* [Work request]
Please repeat the records below exactly, from the first line through the line containing "Task: Click the G4 row label", and nothing more.
Start of Records provided
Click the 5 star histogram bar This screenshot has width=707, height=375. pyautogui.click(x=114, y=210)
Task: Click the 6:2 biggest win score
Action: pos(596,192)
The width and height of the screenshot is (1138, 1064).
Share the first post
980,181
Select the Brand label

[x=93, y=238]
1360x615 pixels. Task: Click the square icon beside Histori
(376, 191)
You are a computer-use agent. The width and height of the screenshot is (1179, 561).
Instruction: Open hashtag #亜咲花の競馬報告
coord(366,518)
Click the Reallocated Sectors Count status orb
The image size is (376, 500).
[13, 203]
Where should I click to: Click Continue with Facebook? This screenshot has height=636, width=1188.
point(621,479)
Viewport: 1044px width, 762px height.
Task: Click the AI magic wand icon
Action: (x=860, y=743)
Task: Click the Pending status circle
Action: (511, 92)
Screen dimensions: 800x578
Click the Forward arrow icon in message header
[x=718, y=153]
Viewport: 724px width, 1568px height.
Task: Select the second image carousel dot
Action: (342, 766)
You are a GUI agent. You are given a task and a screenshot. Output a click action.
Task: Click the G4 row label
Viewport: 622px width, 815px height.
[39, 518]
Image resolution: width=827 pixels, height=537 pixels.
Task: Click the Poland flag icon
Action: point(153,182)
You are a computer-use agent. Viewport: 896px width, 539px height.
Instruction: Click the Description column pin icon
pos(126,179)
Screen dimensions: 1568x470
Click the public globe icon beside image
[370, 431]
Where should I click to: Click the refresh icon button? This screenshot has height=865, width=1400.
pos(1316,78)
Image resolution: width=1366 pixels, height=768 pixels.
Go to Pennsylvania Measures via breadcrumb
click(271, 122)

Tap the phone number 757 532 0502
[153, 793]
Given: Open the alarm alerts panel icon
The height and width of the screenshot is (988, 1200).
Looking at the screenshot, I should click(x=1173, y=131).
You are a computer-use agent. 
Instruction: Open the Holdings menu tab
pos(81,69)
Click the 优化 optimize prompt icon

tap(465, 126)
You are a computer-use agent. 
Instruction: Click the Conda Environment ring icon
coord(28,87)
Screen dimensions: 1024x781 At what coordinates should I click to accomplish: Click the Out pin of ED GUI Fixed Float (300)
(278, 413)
End of Records provided
* [Output for this task]
Click the 5 star histogram bar This screenshot has width=707, height=375. pyautogui.click(x=114, y=210)
Task: Click the 6:2 biggest win score
Action: pos(596,192)
The width and height of the screenshot is (1138, 1064).
Share the first post
980,181
Select the Brand label

[x=93, y=238]
1360x615 pixels. Task: Click the square icon beside Histori
(376, 191)
You are a computer-use agent. The width and height of the screenshot is (1179, 561).
Instruction: Open hashtag #亜咲花の競馬報告
coord(366,518)
Click the Reallocated Sectors Count status orb
The image size is (376, 500).
[13, 203]
Where should I click to: Click Continue with Facebook? This screenshot has height=636, width=1188.
point(621,479)
Viewport: 1044px width, 762px height.
Task: Click the AI magic wand icon
Action: (x=860, y=743)
Task: Click the Pending status circle
Action: (511, 92)
Screen dimensions: 800x578
Click the Forward arrow icon in message header
[x=718, y=153]
Viewport: 724px width, 1568px height.
Task: Select the second image carousel dot
Action: (342, 766)
You are a GUI agent. You are given a task and a screenshot. Output a click action.
Task: Click the G4 row label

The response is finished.